#### Work required
In the entries that follow, which lines hold the string "computer"? List them.

──────── Raw data ────────

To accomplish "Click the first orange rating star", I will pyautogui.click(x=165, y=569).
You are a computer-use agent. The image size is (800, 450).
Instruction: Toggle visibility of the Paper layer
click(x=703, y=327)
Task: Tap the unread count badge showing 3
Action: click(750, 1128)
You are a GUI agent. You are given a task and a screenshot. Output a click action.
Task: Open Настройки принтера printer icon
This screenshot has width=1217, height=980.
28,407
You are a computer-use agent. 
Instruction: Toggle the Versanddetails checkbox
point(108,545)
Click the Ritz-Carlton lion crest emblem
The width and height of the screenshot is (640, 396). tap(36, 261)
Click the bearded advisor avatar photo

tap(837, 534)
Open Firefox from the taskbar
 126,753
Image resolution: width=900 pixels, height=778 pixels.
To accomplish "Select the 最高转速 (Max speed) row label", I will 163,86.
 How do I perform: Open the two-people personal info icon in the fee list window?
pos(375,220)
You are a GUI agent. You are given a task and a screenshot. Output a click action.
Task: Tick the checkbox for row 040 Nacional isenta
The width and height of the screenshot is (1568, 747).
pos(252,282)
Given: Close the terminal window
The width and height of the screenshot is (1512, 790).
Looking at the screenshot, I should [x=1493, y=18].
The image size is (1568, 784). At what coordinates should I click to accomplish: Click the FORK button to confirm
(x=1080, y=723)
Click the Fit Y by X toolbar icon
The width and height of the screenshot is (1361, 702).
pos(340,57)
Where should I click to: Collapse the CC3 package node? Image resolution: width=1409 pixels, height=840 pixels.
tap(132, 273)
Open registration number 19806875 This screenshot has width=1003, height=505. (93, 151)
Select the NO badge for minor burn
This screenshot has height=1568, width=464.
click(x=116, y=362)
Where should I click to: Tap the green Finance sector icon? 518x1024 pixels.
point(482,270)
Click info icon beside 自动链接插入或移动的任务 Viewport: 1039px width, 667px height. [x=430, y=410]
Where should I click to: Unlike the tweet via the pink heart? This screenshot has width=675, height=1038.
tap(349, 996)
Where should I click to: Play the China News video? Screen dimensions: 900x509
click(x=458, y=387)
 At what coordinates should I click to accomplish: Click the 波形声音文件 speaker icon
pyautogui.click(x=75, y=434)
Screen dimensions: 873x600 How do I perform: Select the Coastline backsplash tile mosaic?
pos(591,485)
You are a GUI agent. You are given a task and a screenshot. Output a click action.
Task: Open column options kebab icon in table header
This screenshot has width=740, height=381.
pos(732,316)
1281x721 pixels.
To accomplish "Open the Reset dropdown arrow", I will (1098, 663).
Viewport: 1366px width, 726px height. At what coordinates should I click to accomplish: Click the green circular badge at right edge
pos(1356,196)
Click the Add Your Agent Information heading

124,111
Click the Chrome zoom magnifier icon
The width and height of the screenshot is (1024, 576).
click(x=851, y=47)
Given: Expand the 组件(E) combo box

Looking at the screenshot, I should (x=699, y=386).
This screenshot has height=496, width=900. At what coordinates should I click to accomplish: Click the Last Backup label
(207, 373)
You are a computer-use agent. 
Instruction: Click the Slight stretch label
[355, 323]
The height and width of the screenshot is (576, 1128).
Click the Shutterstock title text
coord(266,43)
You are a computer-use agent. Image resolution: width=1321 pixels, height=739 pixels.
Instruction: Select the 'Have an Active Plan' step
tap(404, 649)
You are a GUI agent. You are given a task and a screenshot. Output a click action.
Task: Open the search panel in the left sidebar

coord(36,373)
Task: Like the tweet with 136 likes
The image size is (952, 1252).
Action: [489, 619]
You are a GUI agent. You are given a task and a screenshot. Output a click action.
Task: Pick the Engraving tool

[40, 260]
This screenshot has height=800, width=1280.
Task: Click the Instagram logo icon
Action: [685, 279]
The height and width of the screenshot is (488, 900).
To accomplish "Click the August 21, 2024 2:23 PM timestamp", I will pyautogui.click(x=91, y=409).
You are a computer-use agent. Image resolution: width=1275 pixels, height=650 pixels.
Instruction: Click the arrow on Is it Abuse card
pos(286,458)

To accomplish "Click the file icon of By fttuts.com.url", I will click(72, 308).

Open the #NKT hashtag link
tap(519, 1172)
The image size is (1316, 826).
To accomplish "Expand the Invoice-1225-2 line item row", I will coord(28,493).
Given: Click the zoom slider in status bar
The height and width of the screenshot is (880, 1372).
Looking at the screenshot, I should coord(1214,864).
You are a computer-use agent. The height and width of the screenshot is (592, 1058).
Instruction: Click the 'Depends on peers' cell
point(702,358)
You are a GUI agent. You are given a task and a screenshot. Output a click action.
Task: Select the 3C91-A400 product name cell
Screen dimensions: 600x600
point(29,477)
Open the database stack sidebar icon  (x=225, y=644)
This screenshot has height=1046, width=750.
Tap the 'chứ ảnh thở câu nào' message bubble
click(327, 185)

────────

#### The completed task
You are a computer-use agent. The image size is (800, 450).
You are a computer-use agent. 
You are a computer-use agent. 
You are a computer-use agent. Image resolution: width=1321 pixels, height=739 pixels.
You are a computer-use agent. Image resolution: width=1275 pixels, height=650 pixels.
You are a computer-use agent. The height and width of the screenshot is (592, 1058).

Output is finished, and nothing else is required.